● WORK ORDER
If a line below falls between the line with "Subscribe (759, 122)" and the line with "情色故事 (271, 48)", or is one of those two, output it exactly; output nothing else and no pictures.

● INPUT FOR THIS TASK

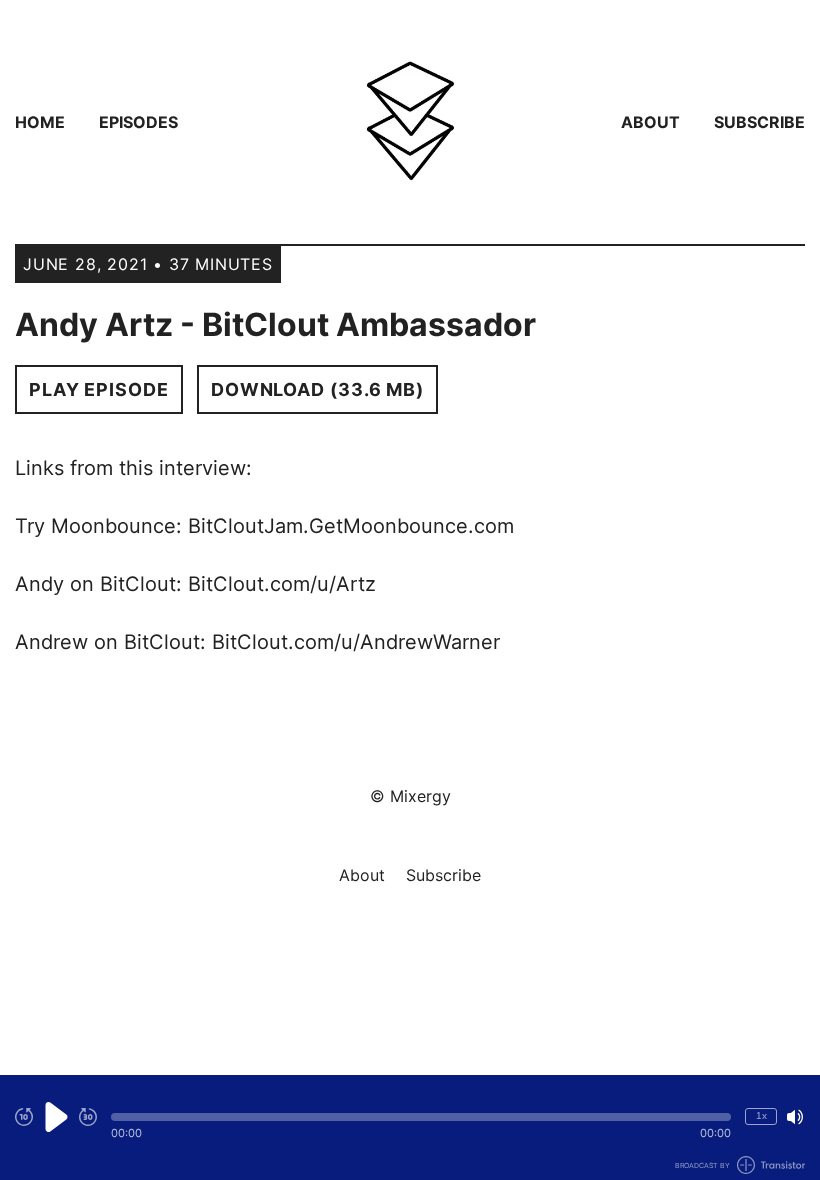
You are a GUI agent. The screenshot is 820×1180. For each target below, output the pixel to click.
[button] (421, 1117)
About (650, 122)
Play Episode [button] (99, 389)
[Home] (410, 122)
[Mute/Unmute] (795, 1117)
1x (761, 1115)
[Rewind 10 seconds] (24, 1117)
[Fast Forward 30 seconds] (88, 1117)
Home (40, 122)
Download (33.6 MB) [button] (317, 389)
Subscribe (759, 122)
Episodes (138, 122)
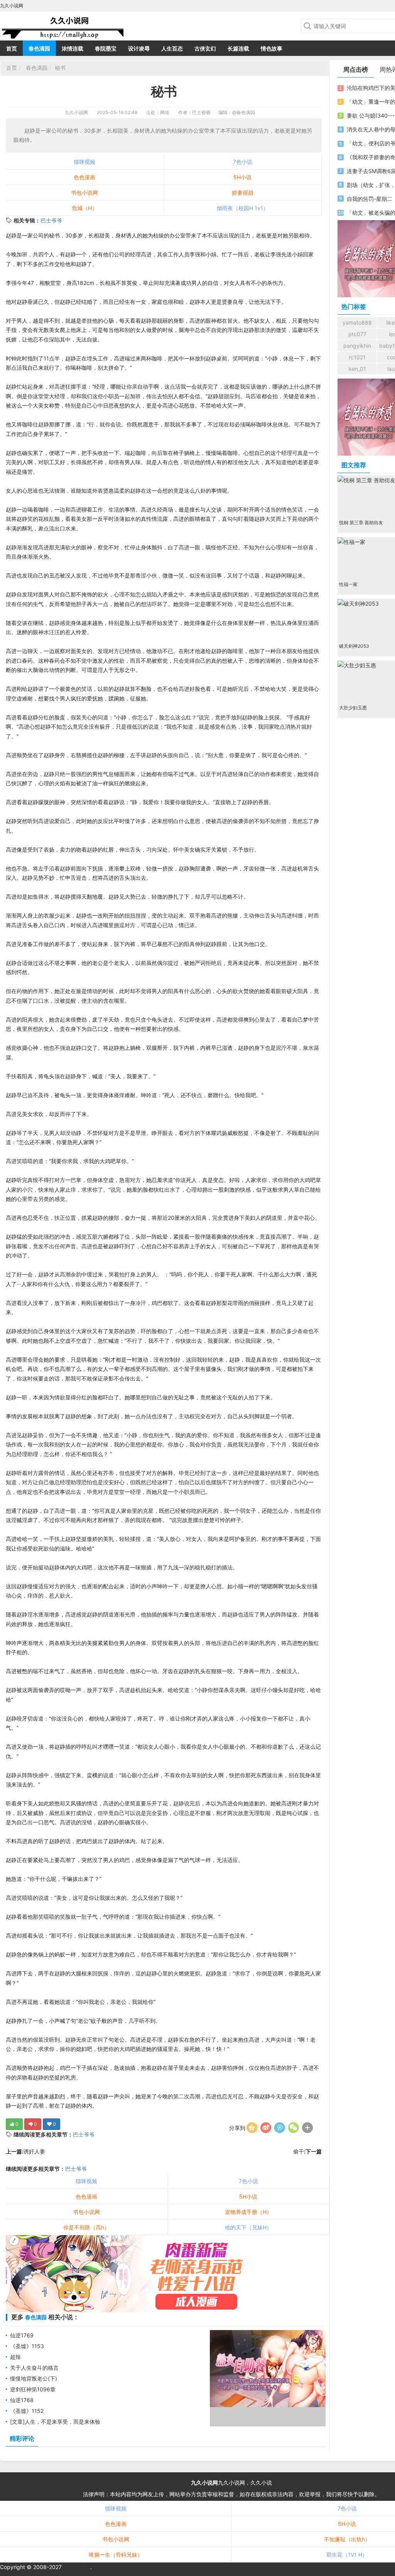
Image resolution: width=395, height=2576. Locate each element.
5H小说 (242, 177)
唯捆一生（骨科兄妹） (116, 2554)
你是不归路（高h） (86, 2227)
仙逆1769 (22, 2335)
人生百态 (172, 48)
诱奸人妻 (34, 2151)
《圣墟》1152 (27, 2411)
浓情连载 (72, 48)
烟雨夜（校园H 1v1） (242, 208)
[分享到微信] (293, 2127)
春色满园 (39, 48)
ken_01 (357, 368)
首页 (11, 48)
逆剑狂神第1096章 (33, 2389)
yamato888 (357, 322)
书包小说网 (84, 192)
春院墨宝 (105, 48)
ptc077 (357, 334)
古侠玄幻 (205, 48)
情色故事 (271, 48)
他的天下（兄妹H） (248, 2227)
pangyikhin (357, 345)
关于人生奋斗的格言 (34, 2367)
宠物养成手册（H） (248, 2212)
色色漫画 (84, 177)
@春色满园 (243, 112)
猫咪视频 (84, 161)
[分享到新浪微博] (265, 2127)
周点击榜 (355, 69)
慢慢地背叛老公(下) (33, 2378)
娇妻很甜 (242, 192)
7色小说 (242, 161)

● FINISHED EXERCISE
Subscribe (759, 122)
Episodes (138, 122)
Image resolution: width=395, height=2576. Locate each element.
5H小说 (242, 177)
唯捆一生（骨科兄妹） (116, 2554)
你是不归路（高h） (86, 2227)
仙逆1769 (22, 2335)
人生百态 (172, 48)
诱奸人妻 (34, 2151)
《圣墟》1152 (27, 2411)
浓情连载 (72, 48)
烟雨夜（校园H 1v1） (242, 208)
[分享到微信] (293, 2127)
春色满园 (39, 48)
ken_01 (357, 368)
首页 (11, 48)
逆剑狂神第1096章 (33, 2389)
yamato888 (357, 322)
书包小说网 (84, 192)
春院墨宝 (105, 48)
ptc077 (357, 334)
古侠玄幻 (205, 48)
情色故事 (271, 48)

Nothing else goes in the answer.